The meteorologist told you it was going to rain, so you wore your rain boots and your jacket, but it was sunny. The expert sports analyst told you which teams were going to win, so you placed bets on those exact teams, but he was wrong. The online financial guru told you to buy certain stocks, but all those companies plummeted.

We have an obsession with listening to people who sound confident enough to be right but are statistically wrong more often than they're right. Speculators. Pontificators. Dreamers with polished opinions. I'll skip to my hypothesis as to why.

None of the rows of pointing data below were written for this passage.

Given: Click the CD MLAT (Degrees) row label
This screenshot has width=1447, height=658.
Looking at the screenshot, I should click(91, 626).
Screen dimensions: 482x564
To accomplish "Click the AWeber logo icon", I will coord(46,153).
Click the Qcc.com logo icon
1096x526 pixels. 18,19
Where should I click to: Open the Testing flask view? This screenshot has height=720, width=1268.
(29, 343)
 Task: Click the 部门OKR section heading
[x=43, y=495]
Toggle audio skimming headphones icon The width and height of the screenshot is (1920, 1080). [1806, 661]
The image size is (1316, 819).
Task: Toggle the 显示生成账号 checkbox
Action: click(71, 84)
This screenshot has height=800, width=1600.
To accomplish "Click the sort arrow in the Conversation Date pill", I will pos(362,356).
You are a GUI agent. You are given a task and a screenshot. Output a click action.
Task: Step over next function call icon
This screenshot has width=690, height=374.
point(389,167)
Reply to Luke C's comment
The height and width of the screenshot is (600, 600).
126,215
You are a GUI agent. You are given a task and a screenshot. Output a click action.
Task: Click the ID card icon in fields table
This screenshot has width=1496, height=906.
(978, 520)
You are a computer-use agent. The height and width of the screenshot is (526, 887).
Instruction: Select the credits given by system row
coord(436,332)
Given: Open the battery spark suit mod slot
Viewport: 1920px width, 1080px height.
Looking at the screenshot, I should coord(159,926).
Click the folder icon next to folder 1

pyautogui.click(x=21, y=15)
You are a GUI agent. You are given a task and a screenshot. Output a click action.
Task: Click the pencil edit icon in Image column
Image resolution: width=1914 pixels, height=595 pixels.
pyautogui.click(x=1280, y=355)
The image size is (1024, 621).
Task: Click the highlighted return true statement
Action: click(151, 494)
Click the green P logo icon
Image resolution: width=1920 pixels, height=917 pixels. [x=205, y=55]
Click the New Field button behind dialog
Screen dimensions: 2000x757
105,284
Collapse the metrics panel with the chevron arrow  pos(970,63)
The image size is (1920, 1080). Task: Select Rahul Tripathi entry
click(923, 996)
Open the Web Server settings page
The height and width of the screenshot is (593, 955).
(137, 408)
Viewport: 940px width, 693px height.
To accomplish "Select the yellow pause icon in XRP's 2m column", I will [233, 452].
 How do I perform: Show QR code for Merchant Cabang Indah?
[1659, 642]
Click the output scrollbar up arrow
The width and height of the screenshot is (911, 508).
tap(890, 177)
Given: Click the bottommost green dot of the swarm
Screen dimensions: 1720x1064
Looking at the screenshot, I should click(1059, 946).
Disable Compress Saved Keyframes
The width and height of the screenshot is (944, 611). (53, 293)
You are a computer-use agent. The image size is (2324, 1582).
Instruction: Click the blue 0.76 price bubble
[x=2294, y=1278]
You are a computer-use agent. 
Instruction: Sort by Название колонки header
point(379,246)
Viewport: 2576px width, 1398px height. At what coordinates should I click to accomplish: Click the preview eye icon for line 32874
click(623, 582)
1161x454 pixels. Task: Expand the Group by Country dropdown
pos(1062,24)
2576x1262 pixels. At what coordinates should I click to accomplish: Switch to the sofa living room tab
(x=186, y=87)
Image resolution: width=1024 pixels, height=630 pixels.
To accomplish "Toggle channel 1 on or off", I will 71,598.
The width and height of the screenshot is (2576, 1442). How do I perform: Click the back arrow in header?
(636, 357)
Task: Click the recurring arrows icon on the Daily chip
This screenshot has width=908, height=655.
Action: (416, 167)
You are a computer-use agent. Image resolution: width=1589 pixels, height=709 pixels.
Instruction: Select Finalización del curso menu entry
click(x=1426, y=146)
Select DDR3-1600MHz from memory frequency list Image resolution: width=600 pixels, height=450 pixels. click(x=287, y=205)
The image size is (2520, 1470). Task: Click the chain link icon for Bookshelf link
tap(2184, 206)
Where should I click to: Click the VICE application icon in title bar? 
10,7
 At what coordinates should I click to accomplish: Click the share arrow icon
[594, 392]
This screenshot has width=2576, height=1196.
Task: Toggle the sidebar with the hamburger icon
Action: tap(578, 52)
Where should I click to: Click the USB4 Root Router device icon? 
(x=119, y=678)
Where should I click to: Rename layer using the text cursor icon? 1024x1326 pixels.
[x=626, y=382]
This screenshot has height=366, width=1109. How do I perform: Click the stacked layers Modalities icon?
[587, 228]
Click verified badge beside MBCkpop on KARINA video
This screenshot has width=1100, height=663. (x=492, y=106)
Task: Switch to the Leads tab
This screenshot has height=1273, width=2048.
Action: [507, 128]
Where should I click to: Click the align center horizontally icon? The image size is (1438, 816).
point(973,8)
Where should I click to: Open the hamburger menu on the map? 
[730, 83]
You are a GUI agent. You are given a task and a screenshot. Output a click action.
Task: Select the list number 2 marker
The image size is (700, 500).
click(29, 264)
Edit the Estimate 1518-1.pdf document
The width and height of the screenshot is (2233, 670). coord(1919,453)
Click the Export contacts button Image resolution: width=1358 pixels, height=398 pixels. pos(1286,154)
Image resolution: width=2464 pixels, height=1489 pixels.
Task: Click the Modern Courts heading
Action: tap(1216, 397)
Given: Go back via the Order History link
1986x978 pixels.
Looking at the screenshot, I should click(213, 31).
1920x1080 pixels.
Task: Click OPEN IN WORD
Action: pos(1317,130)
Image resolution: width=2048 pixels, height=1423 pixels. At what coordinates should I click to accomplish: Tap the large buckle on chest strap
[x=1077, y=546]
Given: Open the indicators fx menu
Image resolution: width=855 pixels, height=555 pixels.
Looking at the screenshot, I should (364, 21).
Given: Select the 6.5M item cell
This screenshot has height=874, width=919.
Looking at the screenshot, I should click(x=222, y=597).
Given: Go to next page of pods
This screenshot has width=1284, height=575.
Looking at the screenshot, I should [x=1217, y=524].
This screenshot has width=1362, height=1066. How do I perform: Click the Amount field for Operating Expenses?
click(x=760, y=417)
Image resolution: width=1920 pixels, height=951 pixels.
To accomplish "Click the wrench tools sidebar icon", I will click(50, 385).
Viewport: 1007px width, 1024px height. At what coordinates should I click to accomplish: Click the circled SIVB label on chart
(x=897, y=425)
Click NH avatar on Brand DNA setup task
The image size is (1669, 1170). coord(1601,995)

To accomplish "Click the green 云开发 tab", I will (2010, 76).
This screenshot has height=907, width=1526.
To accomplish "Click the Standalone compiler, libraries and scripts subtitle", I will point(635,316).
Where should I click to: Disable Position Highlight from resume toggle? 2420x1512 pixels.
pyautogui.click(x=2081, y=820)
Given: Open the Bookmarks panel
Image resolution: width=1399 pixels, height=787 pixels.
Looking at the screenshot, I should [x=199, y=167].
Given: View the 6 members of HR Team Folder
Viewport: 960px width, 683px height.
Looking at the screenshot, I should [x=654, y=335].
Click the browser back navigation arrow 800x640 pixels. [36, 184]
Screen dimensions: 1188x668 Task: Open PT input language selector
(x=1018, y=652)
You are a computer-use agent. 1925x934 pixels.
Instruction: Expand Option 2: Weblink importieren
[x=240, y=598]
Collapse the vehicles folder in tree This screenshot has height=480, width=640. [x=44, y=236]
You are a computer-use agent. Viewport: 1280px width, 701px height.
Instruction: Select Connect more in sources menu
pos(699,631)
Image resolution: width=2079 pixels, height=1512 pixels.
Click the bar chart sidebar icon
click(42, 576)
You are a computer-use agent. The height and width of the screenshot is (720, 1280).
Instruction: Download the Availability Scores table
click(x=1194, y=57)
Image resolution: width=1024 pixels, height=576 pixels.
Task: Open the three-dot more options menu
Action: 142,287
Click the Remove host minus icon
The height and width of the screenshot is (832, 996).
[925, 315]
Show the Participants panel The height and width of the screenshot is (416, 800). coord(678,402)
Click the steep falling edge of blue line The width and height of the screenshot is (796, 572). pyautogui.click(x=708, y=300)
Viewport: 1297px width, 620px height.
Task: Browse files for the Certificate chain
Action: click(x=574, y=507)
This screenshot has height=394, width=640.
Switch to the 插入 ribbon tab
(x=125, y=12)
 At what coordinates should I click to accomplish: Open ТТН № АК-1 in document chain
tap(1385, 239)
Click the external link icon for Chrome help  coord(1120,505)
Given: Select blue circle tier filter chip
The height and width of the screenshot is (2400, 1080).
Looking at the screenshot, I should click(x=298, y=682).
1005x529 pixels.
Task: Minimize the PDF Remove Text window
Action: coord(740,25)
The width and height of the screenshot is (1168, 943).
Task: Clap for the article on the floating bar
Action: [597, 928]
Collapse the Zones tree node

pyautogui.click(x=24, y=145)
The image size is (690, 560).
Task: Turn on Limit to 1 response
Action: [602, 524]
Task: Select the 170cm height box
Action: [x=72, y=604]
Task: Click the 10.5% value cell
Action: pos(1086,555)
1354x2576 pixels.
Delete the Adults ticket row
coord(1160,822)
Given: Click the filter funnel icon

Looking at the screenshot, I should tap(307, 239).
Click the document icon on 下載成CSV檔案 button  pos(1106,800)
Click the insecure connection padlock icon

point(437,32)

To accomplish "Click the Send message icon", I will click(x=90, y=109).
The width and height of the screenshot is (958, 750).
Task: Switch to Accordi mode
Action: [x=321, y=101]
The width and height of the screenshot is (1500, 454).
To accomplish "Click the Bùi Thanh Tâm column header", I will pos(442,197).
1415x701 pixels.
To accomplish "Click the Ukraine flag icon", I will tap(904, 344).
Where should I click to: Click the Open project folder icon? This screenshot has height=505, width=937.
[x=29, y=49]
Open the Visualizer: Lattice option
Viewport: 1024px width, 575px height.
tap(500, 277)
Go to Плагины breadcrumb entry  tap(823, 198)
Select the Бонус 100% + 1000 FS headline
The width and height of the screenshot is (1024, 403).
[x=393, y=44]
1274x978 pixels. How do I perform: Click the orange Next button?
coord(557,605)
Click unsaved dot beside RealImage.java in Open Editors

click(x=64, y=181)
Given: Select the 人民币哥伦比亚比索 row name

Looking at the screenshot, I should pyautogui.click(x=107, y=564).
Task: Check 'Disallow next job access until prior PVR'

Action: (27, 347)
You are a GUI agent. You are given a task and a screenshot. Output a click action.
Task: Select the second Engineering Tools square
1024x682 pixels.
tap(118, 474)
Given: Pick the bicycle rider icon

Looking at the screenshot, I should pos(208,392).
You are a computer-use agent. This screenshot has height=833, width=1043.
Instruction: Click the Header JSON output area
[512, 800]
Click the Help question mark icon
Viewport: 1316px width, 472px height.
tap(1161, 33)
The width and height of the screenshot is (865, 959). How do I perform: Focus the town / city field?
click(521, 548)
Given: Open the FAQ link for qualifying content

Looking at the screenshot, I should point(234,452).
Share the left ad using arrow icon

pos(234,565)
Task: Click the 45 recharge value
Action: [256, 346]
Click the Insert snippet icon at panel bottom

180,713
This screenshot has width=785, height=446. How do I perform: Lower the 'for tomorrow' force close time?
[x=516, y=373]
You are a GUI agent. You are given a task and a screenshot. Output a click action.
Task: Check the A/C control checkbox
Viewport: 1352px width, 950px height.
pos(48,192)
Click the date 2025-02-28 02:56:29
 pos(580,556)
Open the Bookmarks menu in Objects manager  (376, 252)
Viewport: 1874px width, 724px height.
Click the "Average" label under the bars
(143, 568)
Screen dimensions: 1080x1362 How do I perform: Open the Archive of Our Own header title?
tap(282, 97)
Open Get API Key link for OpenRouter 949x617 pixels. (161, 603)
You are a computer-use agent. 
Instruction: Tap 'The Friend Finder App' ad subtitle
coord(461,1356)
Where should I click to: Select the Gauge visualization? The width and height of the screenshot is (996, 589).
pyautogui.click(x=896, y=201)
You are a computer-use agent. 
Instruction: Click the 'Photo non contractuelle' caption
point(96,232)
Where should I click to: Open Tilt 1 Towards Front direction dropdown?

It's because most people have low confidence in their own talents and abilities, and frankly, are a bit lazy. Rather than do their own research, rather than go out on a limb and take a risk on their own, we'd much rather turn to someone who has taken the risks themselves and now makes their money selling advice they may or may not even take themselves.

Our obsession with experts, gurus, mentors, and coaches can often lead us astray. I'm not going to tell you not to listen to them. I'm going to tell you to stop blindly following them.

It's okay to get advice. It's okay to get insights. It's okay to hear opinions. But at the end of the day, you still have to be responsible for making a decision rooted in what is best for you and only you.

In the long run, most people can't understand your vision. They can't tell you not to work in that industry, or invest consistently over five years in a particular company, or start that business you've been dreaming about starting. They don't have the full picture. Only you do.

Today's meteorologist is pretty decent at telling you today's weather — 85 to 90% accuracy. But ask them the 10-day forecast or what's happening next month, and their accuracy starts to wane. It becomes a coin flip. So what do you do? You prepare for all options. You pack the rain boots and the jacket. And you use common sense based on your own history and knowledge.

Taking advice is like receiving a series of GPS coordinates. If two are in the general proximity and the third is off the beaten path, mixed with the fact that your intuition says the location is between the first two — you should head there. Stop blindly following the third coordinate. Trust yourself. Only you know your goals deep down, and only you know what you ultimately want to achieve. Let the experts help guide you, but you own the final call.